{% callout type="note" %}
For best practices, including tips on instrumentation, refer to [How to Analyze A/B Tests Results in Amplitude](/docs/get-started/analyze-a-b-test-results).
{% /callout %}

In Amplitude, A/B testing lets you compare the funnel conversion performance of two or more user segments against each other. View results as **improvement**, which describes the performance of a segment compared to the baseline, or as **statistical significance**, which shows the probability of observing a difference as extreme as what you saw, assuming the control and treatment have the same mean.

{% callout type="note" %}
For statistical significance calculations with continuous metrics, use the [experiment results chart](/docs/analytics/charts/experiment-results/experiment-results-dig-deeper) or the [Experiment end-to-end product](/docs/feature-experiment/overview).
{% /callout %}

By default, Amplitude uses the first segment added to the funnel analysis as the baseline. Change this in the _Baseline segment_ drop-down menu.

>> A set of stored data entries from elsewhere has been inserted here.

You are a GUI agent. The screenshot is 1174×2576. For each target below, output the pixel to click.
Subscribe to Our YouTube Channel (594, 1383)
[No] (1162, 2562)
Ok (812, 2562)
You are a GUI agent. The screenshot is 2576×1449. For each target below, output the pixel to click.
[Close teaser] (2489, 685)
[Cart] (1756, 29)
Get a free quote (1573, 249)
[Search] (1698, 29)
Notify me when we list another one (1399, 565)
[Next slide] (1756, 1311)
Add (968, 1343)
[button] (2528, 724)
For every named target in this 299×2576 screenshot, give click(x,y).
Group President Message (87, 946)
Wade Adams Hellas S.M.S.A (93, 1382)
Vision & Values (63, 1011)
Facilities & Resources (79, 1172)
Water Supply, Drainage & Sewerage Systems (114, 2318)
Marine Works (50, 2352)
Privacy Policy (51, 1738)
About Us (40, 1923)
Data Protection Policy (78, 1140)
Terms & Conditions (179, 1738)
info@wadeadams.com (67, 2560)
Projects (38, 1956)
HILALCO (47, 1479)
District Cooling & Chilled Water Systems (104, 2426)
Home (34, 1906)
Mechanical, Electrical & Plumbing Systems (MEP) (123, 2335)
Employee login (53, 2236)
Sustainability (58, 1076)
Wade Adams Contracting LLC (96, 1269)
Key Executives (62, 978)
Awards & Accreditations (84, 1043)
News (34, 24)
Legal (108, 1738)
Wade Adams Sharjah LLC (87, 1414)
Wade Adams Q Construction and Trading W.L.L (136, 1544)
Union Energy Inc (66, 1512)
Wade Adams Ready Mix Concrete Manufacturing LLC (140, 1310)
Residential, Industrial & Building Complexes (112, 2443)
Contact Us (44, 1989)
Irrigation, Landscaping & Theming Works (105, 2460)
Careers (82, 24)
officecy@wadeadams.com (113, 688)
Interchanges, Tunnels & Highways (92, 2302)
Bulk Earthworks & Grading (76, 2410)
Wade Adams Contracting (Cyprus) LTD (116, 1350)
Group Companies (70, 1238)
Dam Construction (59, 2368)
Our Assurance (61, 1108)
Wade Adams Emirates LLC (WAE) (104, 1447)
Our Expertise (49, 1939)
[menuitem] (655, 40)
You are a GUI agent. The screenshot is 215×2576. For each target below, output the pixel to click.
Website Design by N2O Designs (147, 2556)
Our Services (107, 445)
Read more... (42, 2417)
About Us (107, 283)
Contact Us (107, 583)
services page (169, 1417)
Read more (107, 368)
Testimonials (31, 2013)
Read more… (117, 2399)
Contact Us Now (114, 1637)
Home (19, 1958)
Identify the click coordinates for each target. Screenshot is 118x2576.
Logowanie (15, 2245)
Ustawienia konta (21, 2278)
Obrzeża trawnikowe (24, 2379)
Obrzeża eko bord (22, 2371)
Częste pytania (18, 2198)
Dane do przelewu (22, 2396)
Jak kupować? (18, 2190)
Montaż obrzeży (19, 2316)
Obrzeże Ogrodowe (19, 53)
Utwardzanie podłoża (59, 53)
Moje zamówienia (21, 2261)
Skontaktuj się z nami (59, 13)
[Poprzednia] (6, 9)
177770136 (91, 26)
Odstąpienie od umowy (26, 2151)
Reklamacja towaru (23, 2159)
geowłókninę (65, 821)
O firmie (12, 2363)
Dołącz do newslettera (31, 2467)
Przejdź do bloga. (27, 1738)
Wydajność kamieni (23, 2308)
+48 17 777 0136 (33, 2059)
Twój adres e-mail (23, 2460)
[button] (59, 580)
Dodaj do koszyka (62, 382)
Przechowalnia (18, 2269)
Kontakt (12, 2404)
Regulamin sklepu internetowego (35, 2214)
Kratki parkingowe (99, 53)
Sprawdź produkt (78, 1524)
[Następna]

### A/B Test - Improvement

This chart displays the conversion rate for each segment across all steps in your funnel. You can have more than one variant in an A/B test, but you can only have one baseline.

### A/B Test - Significance

On this chart, a high value for a variant suggests it converts better than the baseline. A low value suggests it doesn't.

Amplitude considers the results statistically significant when the results meet these conditions:

- A sample size above 30 for both variants.
- Sample `size * conversion rate >= 5` **and** `sample size * (1-conversion rate) >= 5` for both variants.
- A significance of 95% or greater.

For more details, refer to [how Amplitude calculates statistical significance](/docs/feature-experiment/experiment-theory/analyze-with-t-test#common-questions).

### Understand the breakdown table

The data table below the chart breaks down the data. As with all data tables in Amplitude, you can export the data as a CSV file. The columns include:

- **Count:** The number of users or groups that entered the funnel.
- **Converted:** The number of users or groups that completed all the steps in the funnel with all conditions met.
- **% Conversion:** The number of converted users or groups, divided by the number of users or groups that entered the funnel.
- **% Improvement over Baseline:** Amplitude calculates this with the equation `(% conversion for that variant - % conversion for the baseline) / (% conversion for the baseline)`. The percentage in the data table is green when the value is a positive number.
- **Significance:** The likelihood that the performance displayed for each test variant is **actually** different from zero, and not due to random fluctuations in the data. The higher this value is, the more confident you can be in your results. More formally, this is `1 - p-value`.